In order to deter financial misconduct and promote compliance and high standards in financial services, the regulator’s overall strategy has been to take firm enforcement action. The record fine issued to PTSB recently illustrates this.
The Central Bank of Ireland has markedly changed its approach to banking supervision since the crisis. This new approach can be seen through, for example, the Central Bank Reform Act 2010, the Central Bank (Supervision and Enforcement) Act 2013 and the European Single Supervisory Mechanism. To further support the work and power of the regulator, I am bringing forward the Central Bank (amendment) Bill which will introduce an advanced Senior Executive Accountability Regime (SEAR) which will, in tandem with new enhancements to the fitness and probity regime, help prevent something like the mortgage tracker issue happening again.
I would remind the Deputy that as Minister for Finance there are strict rules around how I can intervene even in banks in which the State has a shareholding.
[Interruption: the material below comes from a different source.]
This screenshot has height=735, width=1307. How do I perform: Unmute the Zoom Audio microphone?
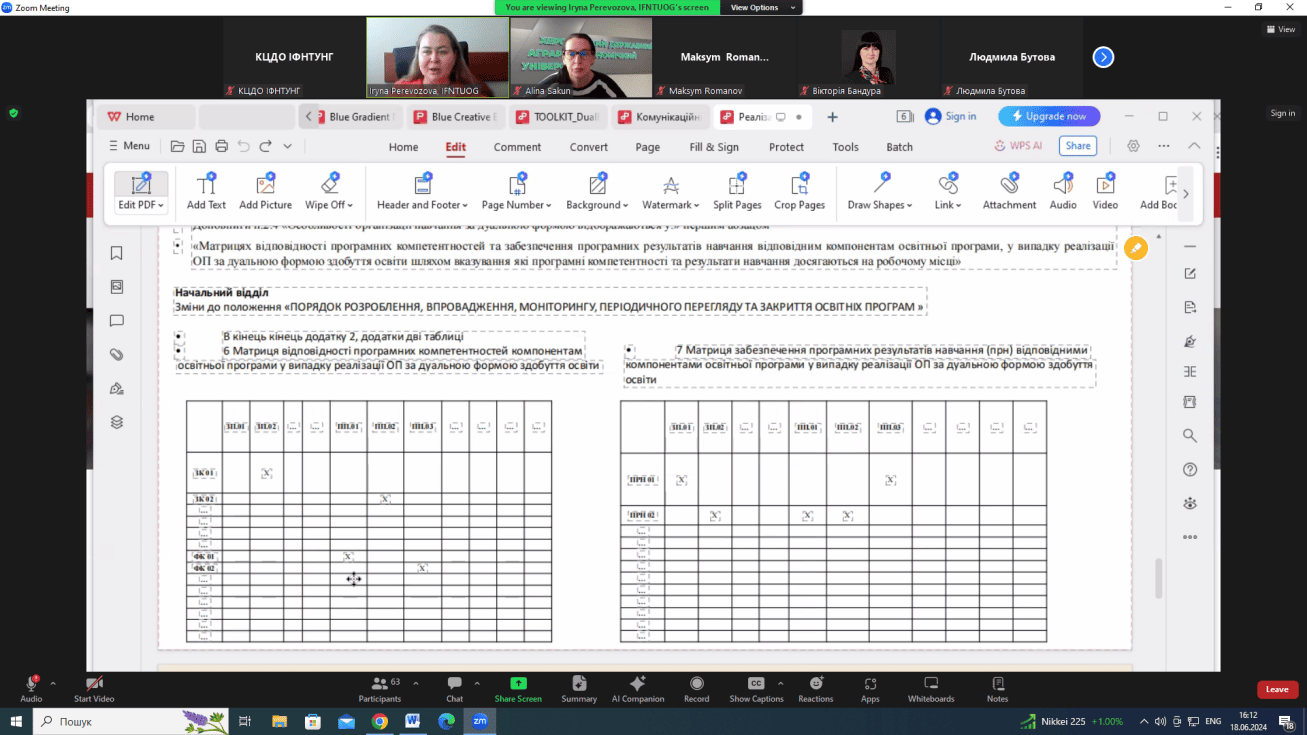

The day to day operations of the banks are the sole responsibility of the boards and management teams and each bank must be run on an independent and commercial basis. The banks’ independence is protected by Relationship Frameworks which are legally binding documents that cannot be changed unilaterally. These frameworks, which are publicly available, were insisted upon by the European Commission to protect competition in the Irish market.
However as indicated this Government has firmly supported the work of the Central Bank of Ireland. This group of customers (often referred to as the ‘prevailing rate group’) has, directly as a result of the Central Bank’s intervention, been included in the Tracker Mortgage Examination and has the benefit of the option to appeal or utilise any other options available to them (such as an appeal to the FSPO or independent legal action). Speaking to the Joint Committee on Finance, Public Expenditure and Reform and the Taoiseach on 26 March, Director General, Financial Conduct of the Central Bank, Derville Rowland confirmed that the Central Bank took the 'strongest reasonable approach' to the issue. It did not just look at the contract it also looked at the transparency requirements, the factors which pertained at the time the customers entered into the contract but could not challenge the interpretation of AIB further.